Last week I received notice that my name has come to the top of a list for a fix it up grant for my home. I could really use new windows and doors for my house. I was excited! Really excited. I got all my paperwork filled out and ready to go, then I read the last page, the income guidelines, I made $400 too much to qualify for this deal. Really??  Yes, I was disappointed, but I guess that meant I was doing ok, that there are others out there that really need this more than I do. I am grateful that I do have a house, that my windows are intact and that I do make the wages that I am able to.  Life is good, I have what I need.

I listen to a lot of people, I observe a lot of things, I am saddened when I see those who don't see the world for the good that it is. Our news casts are full of negative, it's as if unless it's bad, they cannot report it. I have quit watching the news at  night since it seems that the news isn't so bad in the morning light.
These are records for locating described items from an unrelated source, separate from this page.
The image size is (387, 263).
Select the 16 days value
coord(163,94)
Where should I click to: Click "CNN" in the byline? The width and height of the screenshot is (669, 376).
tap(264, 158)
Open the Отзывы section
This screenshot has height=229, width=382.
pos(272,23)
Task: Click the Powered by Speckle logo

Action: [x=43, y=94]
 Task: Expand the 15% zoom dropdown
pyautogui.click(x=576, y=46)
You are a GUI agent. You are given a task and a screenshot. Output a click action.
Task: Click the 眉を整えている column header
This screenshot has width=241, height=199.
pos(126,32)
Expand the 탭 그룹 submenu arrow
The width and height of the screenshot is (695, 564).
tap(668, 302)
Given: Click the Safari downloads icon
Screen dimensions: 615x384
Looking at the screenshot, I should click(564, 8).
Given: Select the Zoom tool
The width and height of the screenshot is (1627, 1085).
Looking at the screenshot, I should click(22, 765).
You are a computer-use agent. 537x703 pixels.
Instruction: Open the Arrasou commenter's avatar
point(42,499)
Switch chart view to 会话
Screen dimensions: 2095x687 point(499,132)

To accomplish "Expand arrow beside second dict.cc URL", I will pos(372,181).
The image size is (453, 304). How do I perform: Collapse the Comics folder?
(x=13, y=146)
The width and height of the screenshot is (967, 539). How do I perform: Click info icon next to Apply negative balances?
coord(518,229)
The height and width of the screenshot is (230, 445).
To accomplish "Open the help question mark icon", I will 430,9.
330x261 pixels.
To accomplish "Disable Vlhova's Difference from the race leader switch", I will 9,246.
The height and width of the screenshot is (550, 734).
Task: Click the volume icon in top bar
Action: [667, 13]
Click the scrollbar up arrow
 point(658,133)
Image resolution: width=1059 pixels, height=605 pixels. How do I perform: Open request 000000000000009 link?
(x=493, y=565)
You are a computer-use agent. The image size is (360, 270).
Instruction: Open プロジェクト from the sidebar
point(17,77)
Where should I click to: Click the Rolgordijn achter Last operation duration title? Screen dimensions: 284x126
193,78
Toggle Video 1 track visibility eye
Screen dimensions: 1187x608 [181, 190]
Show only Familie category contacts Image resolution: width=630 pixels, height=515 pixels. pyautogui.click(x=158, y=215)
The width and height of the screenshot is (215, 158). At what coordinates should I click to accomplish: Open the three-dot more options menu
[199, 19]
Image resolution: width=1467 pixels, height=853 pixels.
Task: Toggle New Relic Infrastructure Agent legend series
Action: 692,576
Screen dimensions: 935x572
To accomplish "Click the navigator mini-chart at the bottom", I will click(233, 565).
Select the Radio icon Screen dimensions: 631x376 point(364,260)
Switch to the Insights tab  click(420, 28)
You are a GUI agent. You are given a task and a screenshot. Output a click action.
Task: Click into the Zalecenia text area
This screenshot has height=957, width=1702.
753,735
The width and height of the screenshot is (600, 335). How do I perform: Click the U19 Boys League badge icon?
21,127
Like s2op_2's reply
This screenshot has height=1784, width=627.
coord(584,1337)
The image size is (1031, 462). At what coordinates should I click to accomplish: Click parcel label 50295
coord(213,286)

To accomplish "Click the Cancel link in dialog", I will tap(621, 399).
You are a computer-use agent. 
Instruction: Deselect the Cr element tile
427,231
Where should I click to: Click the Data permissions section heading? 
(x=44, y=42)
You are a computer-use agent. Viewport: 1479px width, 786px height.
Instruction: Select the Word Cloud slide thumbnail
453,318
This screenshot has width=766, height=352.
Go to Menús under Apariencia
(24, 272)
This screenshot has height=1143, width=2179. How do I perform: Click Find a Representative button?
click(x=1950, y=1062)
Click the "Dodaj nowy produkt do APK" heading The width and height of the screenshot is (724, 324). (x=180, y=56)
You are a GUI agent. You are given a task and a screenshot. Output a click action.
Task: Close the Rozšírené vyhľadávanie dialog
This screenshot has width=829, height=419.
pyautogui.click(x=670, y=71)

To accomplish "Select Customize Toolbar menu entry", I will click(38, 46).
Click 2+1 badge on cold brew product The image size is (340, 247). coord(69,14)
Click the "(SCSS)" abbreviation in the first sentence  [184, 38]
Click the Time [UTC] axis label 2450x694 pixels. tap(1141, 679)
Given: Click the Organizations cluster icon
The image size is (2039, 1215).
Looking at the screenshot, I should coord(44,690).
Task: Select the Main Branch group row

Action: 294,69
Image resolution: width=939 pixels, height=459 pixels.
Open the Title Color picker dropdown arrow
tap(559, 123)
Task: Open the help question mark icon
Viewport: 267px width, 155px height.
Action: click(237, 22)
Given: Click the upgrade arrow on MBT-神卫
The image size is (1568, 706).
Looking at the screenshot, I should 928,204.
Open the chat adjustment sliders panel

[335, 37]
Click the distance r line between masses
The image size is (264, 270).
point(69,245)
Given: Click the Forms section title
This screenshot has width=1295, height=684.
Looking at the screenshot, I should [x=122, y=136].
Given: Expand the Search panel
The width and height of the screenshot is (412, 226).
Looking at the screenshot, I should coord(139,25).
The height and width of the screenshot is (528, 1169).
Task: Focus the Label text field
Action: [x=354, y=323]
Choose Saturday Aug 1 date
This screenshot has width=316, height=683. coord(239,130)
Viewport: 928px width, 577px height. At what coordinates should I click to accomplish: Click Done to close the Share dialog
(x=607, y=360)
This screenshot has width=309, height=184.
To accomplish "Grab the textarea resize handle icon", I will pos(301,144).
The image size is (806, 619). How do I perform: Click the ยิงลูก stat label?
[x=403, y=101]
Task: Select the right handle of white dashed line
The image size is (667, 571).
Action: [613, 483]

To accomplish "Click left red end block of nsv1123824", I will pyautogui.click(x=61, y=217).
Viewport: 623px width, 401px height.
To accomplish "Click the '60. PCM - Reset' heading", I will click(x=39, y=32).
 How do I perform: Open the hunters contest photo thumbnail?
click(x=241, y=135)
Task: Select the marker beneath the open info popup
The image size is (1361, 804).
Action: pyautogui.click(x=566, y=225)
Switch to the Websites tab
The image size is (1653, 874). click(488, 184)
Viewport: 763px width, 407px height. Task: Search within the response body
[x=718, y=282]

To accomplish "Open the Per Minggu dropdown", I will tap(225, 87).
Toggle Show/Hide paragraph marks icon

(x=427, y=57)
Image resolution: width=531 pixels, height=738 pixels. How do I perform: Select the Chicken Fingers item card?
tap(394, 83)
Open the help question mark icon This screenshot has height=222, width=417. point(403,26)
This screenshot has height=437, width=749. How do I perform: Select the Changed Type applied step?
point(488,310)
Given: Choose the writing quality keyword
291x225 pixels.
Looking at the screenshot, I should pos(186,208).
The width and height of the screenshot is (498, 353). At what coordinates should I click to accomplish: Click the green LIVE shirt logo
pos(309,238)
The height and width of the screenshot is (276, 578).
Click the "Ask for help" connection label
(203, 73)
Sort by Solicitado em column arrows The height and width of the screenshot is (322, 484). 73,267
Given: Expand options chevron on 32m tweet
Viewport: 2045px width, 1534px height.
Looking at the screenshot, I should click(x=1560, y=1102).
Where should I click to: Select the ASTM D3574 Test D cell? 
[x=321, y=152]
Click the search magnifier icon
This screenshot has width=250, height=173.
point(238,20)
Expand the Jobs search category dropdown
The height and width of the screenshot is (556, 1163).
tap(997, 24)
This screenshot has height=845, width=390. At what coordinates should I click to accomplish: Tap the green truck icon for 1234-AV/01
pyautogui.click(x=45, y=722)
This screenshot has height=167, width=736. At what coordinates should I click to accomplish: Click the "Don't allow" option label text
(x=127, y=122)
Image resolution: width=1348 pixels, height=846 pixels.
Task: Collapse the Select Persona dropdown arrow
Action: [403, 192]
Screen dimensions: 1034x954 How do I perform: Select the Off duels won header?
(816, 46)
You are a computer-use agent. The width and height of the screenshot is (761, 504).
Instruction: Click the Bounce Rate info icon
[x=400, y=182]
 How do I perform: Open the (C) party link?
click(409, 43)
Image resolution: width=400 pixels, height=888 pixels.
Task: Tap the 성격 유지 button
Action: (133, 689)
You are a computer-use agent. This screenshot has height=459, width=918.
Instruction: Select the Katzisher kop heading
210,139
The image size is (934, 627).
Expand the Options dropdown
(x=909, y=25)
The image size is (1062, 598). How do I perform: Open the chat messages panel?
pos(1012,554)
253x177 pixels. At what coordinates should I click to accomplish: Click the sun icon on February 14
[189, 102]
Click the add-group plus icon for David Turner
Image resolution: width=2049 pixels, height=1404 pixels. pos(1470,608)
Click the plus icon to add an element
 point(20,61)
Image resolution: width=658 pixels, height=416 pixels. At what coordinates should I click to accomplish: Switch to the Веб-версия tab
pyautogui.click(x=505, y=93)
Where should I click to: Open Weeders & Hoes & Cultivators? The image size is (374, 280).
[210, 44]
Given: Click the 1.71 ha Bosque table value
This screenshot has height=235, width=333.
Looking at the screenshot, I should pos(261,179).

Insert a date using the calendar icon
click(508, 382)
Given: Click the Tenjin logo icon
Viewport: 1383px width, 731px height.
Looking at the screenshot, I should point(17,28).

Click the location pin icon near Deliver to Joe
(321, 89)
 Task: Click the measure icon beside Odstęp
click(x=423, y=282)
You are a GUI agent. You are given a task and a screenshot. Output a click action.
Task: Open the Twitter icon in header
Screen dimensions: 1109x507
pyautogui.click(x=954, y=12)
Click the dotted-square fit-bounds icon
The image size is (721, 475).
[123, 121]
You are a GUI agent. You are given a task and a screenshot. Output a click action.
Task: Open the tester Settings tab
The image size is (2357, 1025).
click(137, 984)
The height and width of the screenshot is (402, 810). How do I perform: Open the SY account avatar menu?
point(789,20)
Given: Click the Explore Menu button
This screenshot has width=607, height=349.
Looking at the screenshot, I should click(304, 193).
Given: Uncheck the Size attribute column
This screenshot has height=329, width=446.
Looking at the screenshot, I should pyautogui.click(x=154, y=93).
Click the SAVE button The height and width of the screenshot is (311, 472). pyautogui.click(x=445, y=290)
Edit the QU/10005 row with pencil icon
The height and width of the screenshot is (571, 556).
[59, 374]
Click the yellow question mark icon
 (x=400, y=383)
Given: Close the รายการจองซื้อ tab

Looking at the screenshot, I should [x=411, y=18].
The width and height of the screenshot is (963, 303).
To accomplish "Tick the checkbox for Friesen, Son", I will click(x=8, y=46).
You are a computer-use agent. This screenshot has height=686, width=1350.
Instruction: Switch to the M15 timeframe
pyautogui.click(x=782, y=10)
I listen to clients talk about what goes wrong in their every day life, I read all the negative outbursts on FB, and I used to be part of a group of friends that all they did was complain about being mom's and wives. STOP, JUST STOP!

The other day a man walked into the salon...I've cut his hair several times and his demeanor is always the same...happy and grateful. See, this man is in his late 50's and over 30yrs ago he was in a bad car accident; he has a TBI, scars all over him, walks with a severe limp and cane, he stammers with his speech and is unable to work. This man is RICH in my eyes...he has his brothers near by who farm his families land and share from their gardens with him, he chops his own wood to heat his house, he has neighbors who share beef and deer meat with him, he is able to drive and get around. He tells me every time how lucky he is to be here and able to see his nephew's grow up and that someone out there has it way worse than he does. AMEN! If half, just half of the people out there had this man's attitude, I do believe that the world would be in a better state.

I challenge each and every one of us to really think this month, think of what we say or complain about. Think that someone out there has it worse off than you. Keep a gratitude journal, write one thing that you are thankful for on the calendar each day; maybe update your FB with a grateful statement instead of the disdain of daily gripes, or please, for one month, just.don't.gripe! Yes, after a month of gratitude, it WILL change your attitude. I was told it takes 21 days to change a habit, let this be the month that some of us change the complaining one! (yes, even complaining about complaining is still complaining ;-p )

Life is good, get on with it, live it LOUD!